> **Task objective**: Your answer needs to include each line of the records in which the string "will" can be found.

> **Source data**:
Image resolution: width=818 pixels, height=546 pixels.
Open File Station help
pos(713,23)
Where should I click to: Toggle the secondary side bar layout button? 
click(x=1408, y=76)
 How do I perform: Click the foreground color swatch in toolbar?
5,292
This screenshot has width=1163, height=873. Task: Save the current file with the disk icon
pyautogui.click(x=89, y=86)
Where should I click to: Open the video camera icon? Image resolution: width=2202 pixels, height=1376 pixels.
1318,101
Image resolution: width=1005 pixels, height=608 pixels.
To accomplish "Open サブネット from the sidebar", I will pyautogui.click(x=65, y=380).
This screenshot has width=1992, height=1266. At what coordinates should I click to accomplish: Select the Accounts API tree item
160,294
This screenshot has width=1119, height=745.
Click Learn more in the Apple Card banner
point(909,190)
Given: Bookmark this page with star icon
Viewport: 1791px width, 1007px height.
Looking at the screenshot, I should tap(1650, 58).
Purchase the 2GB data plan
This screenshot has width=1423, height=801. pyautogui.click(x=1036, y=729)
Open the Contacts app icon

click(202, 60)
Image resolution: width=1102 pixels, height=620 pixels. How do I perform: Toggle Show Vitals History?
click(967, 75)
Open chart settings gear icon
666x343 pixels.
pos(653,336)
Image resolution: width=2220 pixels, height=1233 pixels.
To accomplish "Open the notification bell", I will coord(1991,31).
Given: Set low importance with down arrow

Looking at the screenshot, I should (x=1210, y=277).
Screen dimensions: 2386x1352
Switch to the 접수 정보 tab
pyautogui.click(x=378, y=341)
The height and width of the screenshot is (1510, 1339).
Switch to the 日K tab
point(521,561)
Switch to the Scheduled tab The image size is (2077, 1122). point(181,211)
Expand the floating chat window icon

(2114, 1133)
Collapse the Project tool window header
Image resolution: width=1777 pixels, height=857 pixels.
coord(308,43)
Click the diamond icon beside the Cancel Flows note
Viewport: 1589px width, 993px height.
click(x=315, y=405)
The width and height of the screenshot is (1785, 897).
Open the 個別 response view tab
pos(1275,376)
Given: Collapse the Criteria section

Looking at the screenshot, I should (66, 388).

> **Reply to the exercise**:
To accomplish "Open サブネット from the sidebar", I will pyautogui.click(x=65, y=380).
To accomplish "Open the notification bell", I will coord(1991,31).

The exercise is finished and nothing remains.